SoPine A64 ready to run nand-sata-install
SoPine A64 ready to run nand-sata-install

For the USB flash drives under test, the Armbian utility script nand-sata-install was run to move the root file system to the USB drive. This ensures all disk operations truly happen on the flash device3. I chose ext2 without journaling to increase disk throughput for the tests, and to reduce USB wear.

Running nand-sata-install to move rootfs to USB
Running nand-sata-install to move rootfs to USB

The above script was run on all three USB-flash-equipped SOPINE modules via the serial console4, then they were rebooted. Finally using nmap and cssh I ran phoronix-test-suite run pts/disk on all five compute modules simultaneously.

Here are the tests performed:

PostMark

This is a test of NetApp’s PostMark benchmark designed to simulate small-file testing similar to the tasks endured by web and mail servers. This test profile will set PostMark to perform 25,000 transactions with 500 files simultaneously with the file sizes ranging between 5 and 512 kilobytes. The EVO is the clear winner, beating the Ultra series of USB flash drives by ten fold.

Phoronix PostMark results
Phoronix PostMark results

Asynchronous I/O

AIO-Stress is an asynchronous I/O benchmark created by SuSE. Currently this profile uses a 2048MB test file and a 64KiB record size. The asynchronous random write speeds of the devices were in the same order of magnitude, but the EVO instances edged out the rest.
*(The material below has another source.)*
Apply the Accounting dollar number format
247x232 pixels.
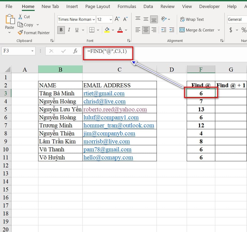click(231, 30)
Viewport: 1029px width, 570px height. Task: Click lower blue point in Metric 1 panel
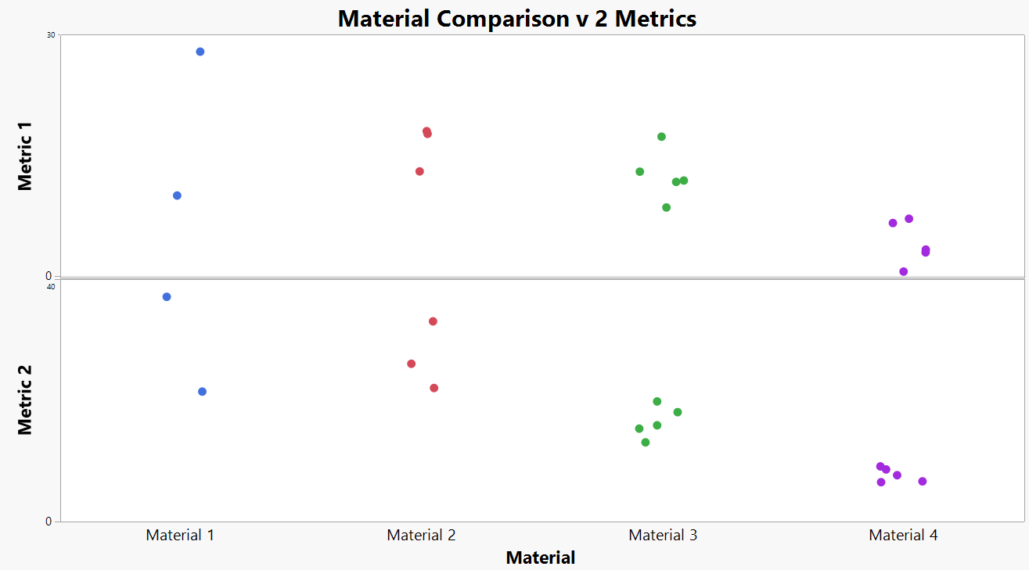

Phoronix AIO-Stress results
Phoronix AIO-Stress results

GZip Compression

This test measures the time needed to archive/compress two copies of the Linux 4.13 kernel source tree using Gzip compression. The EVO instances were about 30% faster than the USBs at compressing the Linux source tree.

Phoronix Gzip Compression results
Phoronix Gzip Compression results

Unpacking the Linux Kernel

This test measures how long it takes to extract the .tar.xz Linux kernel package. The Ultras varied considerably between runs, but the EVO instances again excelled here performing more than twice as fast as the USB devices.

Phoronix Unpacking the Linux Kernel results
Phoronix Unpacking the Linux Kernel results

Preliminary Analysis

From the above again we see that the EVO Plus (microSD) is consistently outperforming the SanDisk flash devices (USB) under goal testing despite the USB having a faster bus. It looks like USB flash devices are just not designed for random file operations.


III. EVO Plus (MicroSD) vs. SSD (USB)

Just to overkill this competition, I added a WD Blue 500GB SSD with a SATA-to-USB adapter plugged into the SOPINE USB 2.0 bus. It had the same treatment as a USB flash device. I then compared it to the best storage device above: the EVO Plus.

SSD on the USB 2.0 bus for benchmarking
SSD on the USB 2.0 bus for benchmarking

Interestingly, the random read speeds were nearly as good ad the EVO, which is what we are most interested in. This is peculiar because the USB bus is faster than the microSD bus, so the SSD should be faster as in the following test. This tells me that even though both devices are fast, there is a bottleneck with the CPU or RAM, and a faster device like an SSD won’t improve this speed further.

Phoronix Gzip: SSD vs EVO
Phoronix Gzip: SSD vs EVO

Here the SSD is twice as fast as the EVO, likely owing to its faster bus.

Phoronix PostMark: SSD vs EVO
Phoronix PostMark: SSD vs EVO

Of course on random write operations the SSD is in a league of its own. Fortunately we are more excited about random reads in distributed database cluster computing.

Phoronix AIO-Stress: SSD vs EVO
Phoronix AIO-Stress: SSD vs EVO

Preliminary Analysis

We expect the SSD would perform the best among all devices, but with random, threaded reading it is not exceptionally faster than the EVO Plus (microSD). From a cost/benefit ratio, the microSD EVO Plus is still the clear winner.


IV. MicroSD in a USB Card Reader

A microSD card in the USB bus would be the best of both worlds.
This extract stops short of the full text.